Russia’s most critical state-run enterprises alone have a market cap of $1.4 trillion, while the entire cryptocurrency ecosystem only has a market cap of $2 trillion. This would indicate that there is no plausible way for the entities that might need to migrate their transactions, such as manufacturers and the energy sector, to be able to do so without drawing immediate attention and subsequent sanctions enforcement.

The thinly traded nature of crypto markets means that there is simply not enough liquidity floating around to really give Russia what it needs, and certainly not without the movements of funds getting flagged.

If Putin Went All In  Crypto, We Would Have Already Noticed

As was previously mentioned above, although Bitcoin’s apparent price spike this week had a connection to sanctions on Russia, it was far less demonstrative of an entire national economic shift than it was of ordinary Russians taking action to preserve their savings. Putin and others in his country have been to varying degrees planning for the day overwhelming sanctions might arrive ever since Russia annexed Crimea back in 2014; at that time, they experienced a weaker round of penalties.

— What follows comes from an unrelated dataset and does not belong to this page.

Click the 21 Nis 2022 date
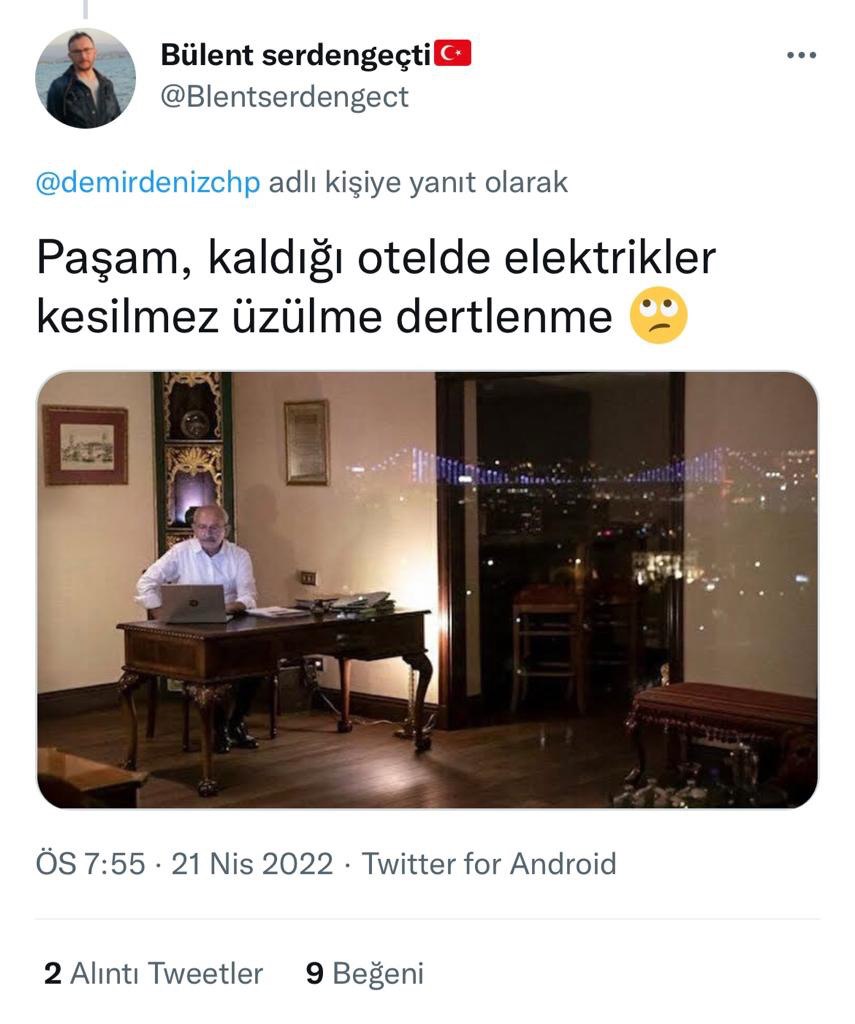 click(252, 863)
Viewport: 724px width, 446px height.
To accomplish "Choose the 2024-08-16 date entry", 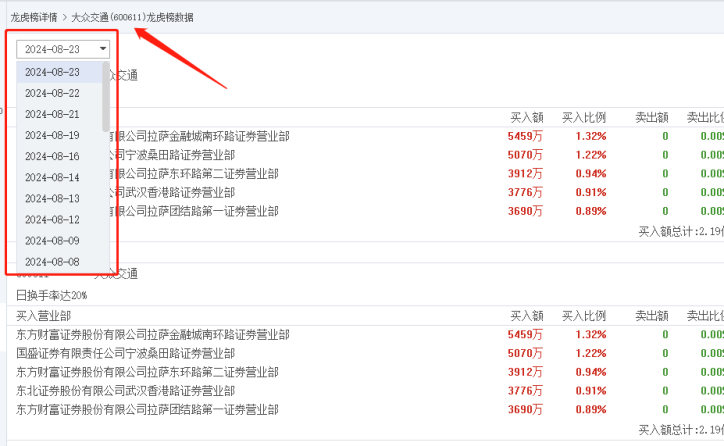I will 52,156.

In the years since then, had Putin wanted to create an economic escape hatch through crypto, he would have had ample time to build the related infrastructure for such a plan – though there’s no guarantee even then it would have worked. Instead, his diversification away from the US dollar has been more towards the Chinese Yuan as well as increased gold reserves. He’s also made attempts to bring manufacturing home as well as boost his trade in the Asia-Pacific region.

Conclusion

The past week has been a terrifying experience for anyone who pays attention to the news, and the horror has obviously been of an unspeakable character for anyone who has been struggling to get by in war-torn Ukraine, where apartment blocks are being routinely shelled and where masses of people gather in the metro stations to avoid getting turned into the “collateral damage” of a foreign invasion by a totalitarian power. The war has also had significant costs for ordinary Russians, many of whom are fleeing the collapsing scenery of a nation driven into what looks a whole lot like economic suicide committed by a madman.

Given these circumstances, as well as the nature of governments and their distrust of anything they can’t control, such as cryptocurrencies, it’s only natural that we will hear increasingly loud calls for VASPs and other entities in the sector to take some kind of “action” that goes beyond the general sanctions being imposed on Russia. 

This would be unwise and could lead to unintended consequences for innovation in the crypto field. While we need to stand with the people of Ukraine and do what we can to rein in an aggressive Russia, it’s crucial that we don’t enact sub-par regulations in a bout of hysteria. 

Cryptocurrencies are neutral by nature and at the behest of those that use them for whatever purpose. Crypto has certainly proved its use case as decentralized, censorship-free financial aid to help those in need get immediate access to funds. For example, over $50 million in crypto has been donated directly to the Ukrainian government, and this figure is continuing to go up.